## Source text
============================================================
6

I have xml which looks something like this -

<Root>
  <Fields>
    <Field name="abc" displayName="aaa" />
    <Field name="pqr" displayName="ppp" />
    <Field name="abc" displayName="aaa" />
    <Field name="xyz" displayName="zzz" />
  </Fields>
</Root>

I want the output to contain only those elements which have a repeating name-displayName combination, if there are any - 

<Root>
      <Fields>
        <Field name="abc" displayName="aaa" />
        <Field name="abc" displayName="aaa" />
      </Fields>
</Root>

How can I do this using XSLT?

Unmesh Kondolikar
  • 9,256
  • 4
  • 38
  • 51

2 Answers2

9

This transformation:

<xsl:stylesheet version="1.0"
 xmlns:xsl="http://www.w3.org/1999/XSL/Transform">
 <xsl:output omit-xml-declaration="yes" indent="yes"/>
 <xsl:strip-space elements="*"/>

 <xsl:key name="kFieldByName" match="Field"
  use="concat(@name, '+', @displayName)"/>

 <xsl:template match=
  "Field[generate-id()
        =
         generate-id(key('kFieldByName',
                     concat(@name, '+', @displayName)
                     )[2])
============================================================
## Challenges
1. Summarize the XSLT thread in two sentences.
2. Quote the portion of the XSLT thread starting with "I want the output" and going on through "this using XSLT?".

## Supplied information
============================================================
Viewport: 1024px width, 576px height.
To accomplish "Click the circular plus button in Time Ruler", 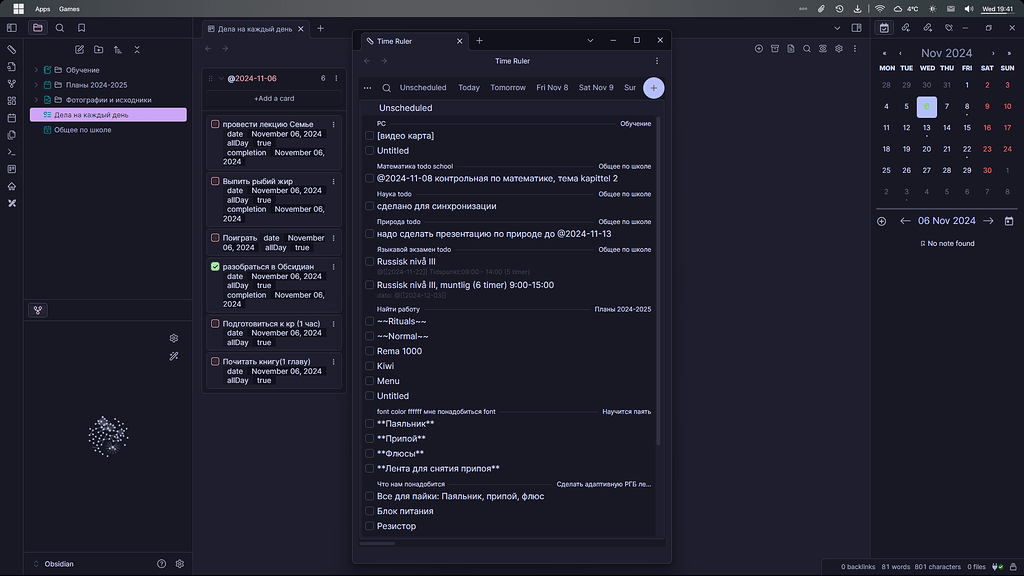I will [653, 88].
============================================================
## Written answers
1. A user has XML containing several Field elements and asks how to use XSLT to output only the elements whose name and displayName combination repeats. One of the two answers begins a stylesheet that defines a key named kFieldByName, which matches Field elements on the concatenation of their name and displayName attributes.

2.
I want the output to contain only those elements which have a repeating name-displayName combination, if there are any - 

<Root>
      <Fields>
        <Field name="abc" displayName="aaa" />
        <Field name="abc" displayName="aaa" />
      </Fields>
</Root>

How can I do this using XSLT?